* start Available records *
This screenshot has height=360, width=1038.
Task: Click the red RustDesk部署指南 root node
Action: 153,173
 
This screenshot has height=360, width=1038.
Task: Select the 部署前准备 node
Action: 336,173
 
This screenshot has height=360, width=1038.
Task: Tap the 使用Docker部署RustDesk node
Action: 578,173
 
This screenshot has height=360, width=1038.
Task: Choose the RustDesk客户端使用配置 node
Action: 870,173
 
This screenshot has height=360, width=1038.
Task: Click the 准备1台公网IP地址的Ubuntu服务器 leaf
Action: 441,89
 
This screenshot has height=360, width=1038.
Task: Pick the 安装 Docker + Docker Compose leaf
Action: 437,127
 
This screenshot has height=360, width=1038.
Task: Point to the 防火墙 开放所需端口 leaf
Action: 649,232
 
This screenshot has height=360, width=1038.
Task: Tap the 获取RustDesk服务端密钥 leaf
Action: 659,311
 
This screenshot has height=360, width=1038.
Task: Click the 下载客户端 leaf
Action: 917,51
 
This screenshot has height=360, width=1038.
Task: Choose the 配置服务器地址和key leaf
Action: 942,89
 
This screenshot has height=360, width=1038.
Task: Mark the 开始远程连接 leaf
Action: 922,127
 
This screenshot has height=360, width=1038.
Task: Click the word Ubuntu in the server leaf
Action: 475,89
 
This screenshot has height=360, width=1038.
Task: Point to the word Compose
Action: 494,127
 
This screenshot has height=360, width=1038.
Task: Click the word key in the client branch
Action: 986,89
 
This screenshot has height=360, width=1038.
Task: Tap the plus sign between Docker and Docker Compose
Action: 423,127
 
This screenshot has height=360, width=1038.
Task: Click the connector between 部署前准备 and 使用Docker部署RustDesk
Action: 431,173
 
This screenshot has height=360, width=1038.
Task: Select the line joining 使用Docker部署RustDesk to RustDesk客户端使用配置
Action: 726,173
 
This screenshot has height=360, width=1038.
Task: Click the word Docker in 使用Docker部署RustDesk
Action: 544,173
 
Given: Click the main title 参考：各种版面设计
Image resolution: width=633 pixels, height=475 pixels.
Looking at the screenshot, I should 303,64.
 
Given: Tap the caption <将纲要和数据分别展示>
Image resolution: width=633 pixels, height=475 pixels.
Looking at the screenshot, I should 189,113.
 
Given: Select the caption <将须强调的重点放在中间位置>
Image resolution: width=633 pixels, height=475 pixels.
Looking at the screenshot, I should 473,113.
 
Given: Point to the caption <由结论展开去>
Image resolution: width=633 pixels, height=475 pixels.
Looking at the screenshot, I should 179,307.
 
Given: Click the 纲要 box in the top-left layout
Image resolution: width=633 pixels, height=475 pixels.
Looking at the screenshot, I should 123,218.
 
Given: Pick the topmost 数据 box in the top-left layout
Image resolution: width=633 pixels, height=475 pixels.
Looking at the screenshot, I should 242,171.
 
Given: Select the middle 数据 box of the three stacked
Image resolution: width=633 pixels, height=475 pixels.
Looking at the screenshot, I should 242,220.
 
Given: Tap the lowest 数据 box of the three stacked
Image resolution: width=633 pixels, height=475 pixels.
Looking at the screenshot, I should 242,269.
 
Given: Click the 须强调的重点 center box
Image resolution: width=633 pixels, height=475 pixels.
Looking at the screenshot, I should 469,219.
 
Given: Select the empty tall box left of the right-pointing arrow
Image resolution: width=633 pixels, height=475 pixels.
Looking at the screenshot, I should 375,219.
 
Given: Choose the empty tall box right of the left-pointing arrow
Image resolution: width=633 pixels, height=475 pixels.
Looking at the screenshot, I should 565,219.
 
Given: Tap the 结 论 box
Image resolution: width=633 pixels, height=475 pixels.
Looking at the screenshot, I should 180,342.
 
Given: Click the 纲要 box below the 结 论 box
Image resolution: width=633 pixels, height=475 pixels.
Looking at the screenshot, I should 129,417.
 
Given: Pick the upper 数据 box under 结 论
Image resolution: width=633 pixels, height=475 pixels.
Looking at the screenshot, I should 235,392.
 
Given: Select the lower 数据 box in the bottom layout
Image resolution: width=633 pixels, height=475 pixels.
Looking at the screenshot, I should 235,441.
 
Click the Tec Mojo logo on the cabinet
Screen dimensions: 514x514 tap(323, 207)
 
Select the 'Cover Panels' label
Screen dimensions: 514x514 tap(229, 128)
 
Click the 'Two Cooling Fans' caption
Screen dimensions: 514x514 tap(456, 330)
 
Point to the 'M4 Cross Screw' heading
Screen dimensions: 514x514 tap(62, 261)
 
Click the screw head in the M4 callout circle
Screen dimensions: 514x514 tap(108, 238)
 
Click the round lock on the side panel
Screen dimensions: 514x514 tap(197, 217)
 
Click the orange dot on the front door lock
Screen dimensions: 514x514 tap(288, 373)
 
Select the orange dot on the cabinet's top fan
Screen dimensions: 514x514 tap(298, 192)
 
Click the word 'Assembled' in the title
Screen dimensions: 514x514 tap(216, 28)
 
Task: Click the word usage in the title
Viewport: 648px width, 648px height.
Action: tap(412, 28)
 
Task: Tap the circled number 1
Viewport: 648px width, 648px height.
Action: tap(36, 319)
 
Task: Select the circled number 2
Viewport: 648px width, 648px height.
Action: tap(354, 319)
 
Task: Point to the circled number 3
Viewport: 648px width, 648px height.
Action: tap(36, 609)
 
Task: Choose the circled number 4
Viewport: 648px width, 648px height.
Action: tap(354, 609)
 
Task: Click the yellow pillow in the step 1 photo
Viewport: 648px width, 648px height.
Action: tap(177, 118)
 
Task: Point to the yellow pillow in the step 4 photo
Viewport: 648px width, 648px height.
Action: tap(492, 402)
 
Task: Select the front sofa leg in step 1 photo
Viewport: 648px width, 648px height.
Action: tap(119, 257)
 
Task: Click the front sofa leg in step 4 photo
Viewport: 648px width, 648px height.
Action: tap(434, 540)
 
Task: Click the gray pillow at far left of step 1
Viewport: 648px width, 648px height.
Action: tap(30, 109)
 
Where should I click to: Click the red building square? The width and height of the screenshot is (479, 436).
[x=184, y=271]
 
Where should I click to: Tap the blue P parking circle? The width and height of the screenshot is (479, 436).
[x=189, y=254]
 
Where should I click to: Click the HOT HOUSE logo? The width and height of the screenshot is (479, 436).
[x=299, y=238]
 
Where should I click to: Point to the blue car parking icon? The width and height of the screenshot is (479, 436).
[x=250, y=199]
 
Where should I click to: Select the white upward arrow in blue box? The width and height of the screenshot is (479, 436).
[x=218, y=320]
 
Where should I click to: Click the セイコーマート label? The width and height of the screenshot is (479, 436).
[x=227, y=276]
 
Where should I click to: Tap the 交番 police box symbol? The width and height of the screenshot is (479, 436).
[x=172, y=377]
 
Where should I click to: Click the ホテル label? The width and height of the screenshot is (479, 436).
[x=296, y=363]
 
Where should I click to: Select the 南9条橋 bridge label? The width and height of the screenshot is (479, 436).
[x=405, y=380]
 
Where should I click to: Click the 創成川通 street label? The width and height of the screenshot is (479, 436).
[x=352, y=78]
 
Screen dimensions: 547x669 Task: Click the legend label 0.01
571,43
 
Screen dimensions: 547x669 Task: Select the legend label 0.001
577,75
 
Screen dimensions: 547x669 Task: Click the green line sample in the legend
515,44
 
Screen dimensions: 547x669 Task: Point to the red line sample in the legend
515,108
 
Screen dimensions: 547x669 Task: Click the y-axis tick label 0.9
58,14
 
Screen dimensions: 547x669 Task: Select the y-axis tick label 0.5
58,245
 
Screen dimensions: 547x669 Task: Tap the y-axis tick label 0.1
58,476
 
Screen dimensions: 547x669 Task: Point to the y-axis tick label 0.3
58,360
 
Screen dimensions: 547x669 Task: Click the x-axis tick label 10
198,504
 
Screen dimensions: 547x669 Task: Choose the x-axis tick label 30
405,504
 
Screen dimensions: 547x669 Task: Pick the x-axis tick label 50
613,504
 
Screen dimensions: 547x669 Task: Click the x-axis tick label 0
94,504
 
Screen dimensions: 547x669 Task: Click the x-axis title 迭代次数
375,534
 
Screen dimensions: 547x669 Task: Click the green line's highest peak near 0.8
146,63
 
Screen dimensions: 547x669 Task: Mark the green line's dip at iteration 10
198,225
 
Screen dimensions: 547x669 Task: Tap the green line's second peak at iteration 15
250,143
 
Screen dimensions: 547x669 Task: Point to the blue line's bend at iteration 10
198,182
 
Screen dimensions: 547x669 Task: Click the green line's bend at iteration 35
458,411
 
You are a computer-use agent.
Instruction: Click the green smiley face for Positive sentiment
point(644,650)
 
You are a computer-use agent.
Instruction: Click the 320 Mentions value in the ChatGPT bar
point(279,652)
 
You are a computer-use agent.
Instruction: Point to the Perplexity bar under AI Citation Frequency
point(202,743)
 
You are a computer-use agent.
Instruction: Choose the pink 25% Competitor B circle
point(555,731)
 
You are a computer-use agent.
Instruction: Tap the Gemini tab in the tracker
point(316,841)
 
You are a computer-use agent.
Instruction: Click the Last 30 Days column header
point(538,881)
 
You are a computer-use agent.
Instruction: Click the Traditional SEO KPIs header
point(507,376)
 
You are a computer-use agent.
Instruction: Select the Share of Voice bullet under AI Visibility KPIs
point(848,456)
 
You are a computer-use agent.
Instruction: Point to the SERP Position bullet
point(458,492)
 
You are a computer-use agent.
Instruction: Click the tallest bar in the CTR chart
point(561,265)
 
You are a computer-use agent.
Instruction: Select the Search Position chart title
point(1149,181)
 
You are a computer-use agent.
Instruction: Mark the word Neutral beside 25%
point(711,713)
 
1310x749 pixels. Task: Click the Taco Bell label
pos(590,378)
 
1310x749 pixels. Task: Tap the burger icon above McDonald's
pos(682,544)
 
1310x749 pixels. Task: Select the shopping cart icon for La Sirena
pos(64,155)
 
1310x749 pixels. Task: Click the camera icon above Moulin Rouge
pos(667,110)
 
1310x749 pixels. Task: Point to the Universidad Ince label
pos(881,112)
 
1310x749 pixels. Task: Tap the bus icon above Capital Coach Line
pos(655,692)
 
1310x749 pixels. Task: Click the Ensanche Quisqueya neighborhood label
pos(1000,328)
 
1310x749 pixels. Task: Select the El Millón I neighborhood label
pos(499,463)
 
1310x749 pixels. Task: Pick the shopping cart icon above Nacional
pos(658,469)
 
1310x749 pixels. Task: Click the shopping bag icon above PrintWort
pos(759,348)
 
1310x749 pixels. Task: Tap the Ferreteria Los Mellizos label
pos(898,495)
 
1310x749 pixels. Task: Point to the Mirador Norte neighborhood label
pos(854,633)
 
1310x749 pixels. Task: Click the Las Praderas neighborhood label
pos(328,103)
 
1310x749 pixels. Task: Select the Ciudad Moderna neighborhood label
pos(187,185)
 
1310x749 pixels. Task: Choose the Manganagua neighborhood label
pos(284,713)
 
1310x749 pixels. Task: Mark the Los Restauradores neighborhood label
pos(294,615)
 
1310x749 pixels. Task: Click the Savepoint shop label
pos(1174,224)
* end Available records *
What this task involves: Reproduce the material verbatim, beginning at the line that contains "1310x749 pixels. Task: Select the shopping" and stopping after the line that contains "pos(1000,328)".

Finished task:
1310x749 pixels. Task: Select the shopping cart icon for La Sirena
pos(64,155)
 
1310x749 pixels. Task: Click the camera icon above Moulin Rouge
pos(667,110)
 
1310x749 pixels. Task: Point to the Universidad Ince label
pos(881,112)
 
1310x749 pixels. Task: Tap the bus icon above Capital Coach Line
pos(655,692)
 
1310x749 pixels. Task: Click the Ensanche Quisqueya neighborhood label
pos(1000,328)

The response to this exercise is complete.